<<<<

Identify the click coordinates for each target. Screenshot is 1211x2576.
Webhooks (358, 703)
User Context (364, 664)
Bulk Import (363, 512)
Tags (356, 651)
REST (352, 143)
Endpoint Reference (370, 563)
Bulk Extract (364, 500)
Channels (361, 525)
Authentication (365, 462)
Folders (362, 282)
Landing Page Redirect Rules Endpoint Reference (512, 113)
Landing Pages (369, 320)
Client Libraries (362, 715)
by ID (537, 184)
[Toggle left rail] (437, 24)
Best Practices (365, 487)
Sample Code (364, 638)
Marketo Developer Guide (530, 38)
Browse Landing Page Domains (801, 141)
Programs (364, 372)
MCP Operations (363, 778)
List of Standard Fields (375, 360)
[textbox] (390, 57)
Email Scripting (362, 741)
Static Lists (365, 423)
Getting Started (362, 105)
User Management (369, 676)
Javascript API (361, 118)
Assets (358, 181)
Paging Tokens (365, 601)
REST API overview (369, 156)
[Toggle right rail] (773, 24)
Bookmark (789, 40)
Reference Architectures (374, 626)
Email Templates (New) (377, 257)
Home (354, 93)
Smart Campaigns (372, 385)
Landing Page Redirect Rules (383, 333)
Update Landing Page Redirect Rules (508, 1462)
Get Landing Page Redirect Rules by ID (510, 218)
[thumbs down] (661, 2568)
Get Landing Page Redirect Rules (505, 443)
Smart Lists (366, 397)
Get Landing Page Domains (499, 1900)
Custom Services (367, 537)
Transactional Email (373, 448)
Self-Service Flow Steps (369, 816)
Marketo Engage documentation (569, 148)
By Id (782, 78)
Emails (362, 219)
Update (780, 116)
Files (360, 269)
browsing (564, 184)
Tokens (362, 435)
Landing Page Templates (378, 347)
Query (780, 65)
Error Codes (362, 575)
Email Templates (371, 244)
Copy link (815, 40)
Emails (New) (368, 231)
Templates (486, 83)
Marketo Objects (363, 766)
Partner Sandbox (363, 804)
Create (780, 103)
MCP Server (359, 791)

>>>>

- [Aim of the exercise]:
Repeat the entries above verbatim, but only from the line that has "Sample Code (364, 638)" down to the line that has "Static Lists (365, 423)", inclusive.

- [Output below]:
Sample Code (364, 638)
Marketo Developer Guide (530, 38)
Browse Landing Page Domains (801, 141)
Programs (364, 372)
MCP Operations (363, 778)
List of Standard Fields (375, 360)
[textbox] (390, 57)
Email Scripting (362, 741)
Static Lists (365, 423)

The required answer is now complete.